The 40 Years of Comics Project - Day 460: Batman #701, September 2010

http://www.comics.org/issue/768553/

I think this might actually be the first time I've read Batman in this order. The final image of the last issue, Nightwing hold the cape and cowl, segues into the "Battle for the Cowl" crossover (which, I'll admit, I was thinking about reading after Final Crisis - we'll see), but my recollection of the last time I read through the series was that the next time we see Batman, it's in Final Crisis proper. This issue, however, picks up moments after the helicopter crash in the river, and the captioning continues Batman's entry in the Black Casebook.

That makes sense. The Casebook is for his strangest, most inexplicable cases, and the next one he faces is the assassination of a God. And while it may be solvable, it's not necessarily explicable, if you see my meaning. It's a myth. It happens because it happens.

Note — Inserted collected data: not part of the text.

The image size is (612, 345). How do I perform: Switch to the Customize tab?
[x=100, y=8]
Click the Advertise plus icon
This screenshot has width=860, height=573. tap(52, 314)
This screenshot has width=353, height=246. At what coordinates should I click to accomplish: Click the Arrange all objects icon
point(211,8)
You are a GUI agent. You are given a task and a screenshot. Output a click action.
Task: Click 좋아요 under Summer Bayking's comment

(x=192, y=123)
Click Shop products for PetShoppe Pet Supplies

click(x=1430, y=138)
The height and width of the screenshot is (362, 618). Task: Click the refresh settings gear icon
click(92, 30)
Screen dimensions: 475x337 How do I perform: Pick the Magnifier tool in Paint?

Let me just take a moment to talk about Tony Daniel. I haven't mentioned him much over the last few weeks, except to take exception to his work early on. As I noted in my Final Crisis post yesterday, this issue came out almost 2 years after the last issue, and the very cool thing about that is being able to see the progression Daniel's art has made. He took over Batman after Morrison left, so he's been dealing with these characters on a full-time basis for a long time when issue 701 comes out. It shows. Now, I'm sure he was improving, as we all do, on a daily, weekly, monthly basis while working on the comics I am just now finishing up, but those gradual progressions are often hard to see. It's like watching a child grow up day by day, as compared to seeing a child at 4 and then at 18 and being able to actually see the difference. I also wonder if it has something to do with actually writing the comic as well, rather than being part of a team writing the comic. Getting inside a character's head from a narratological perspective must somehow influence one's visual characterization. The first shot of Bruce sinking beneath the waters in this issue is amazing, as are some of the lovely close-ups of his face. I came down hard on Mr. Daniel early on, and it might have been due to the tradition from which he emerges, but his work here is stellar.

The comic is also a nice prelude to Final Crisis, opening as it does with the caption "Days to Omega: 30." And, as I have with so many of these comics, I'm going to close with Batman's take on things. The skies turn red, and Superman calls: "Drop everything. We need you on this. Someone just killed a god." Batman's casebook notes respond: "Super-people. I've worked so hard to gain their respect, they sometimes forget that I'm flesh and blood. In Superman's world, everything is mythology." Bruce sells himself short, here. He is mythology. Perhaps that's why we love him so much.

Onward!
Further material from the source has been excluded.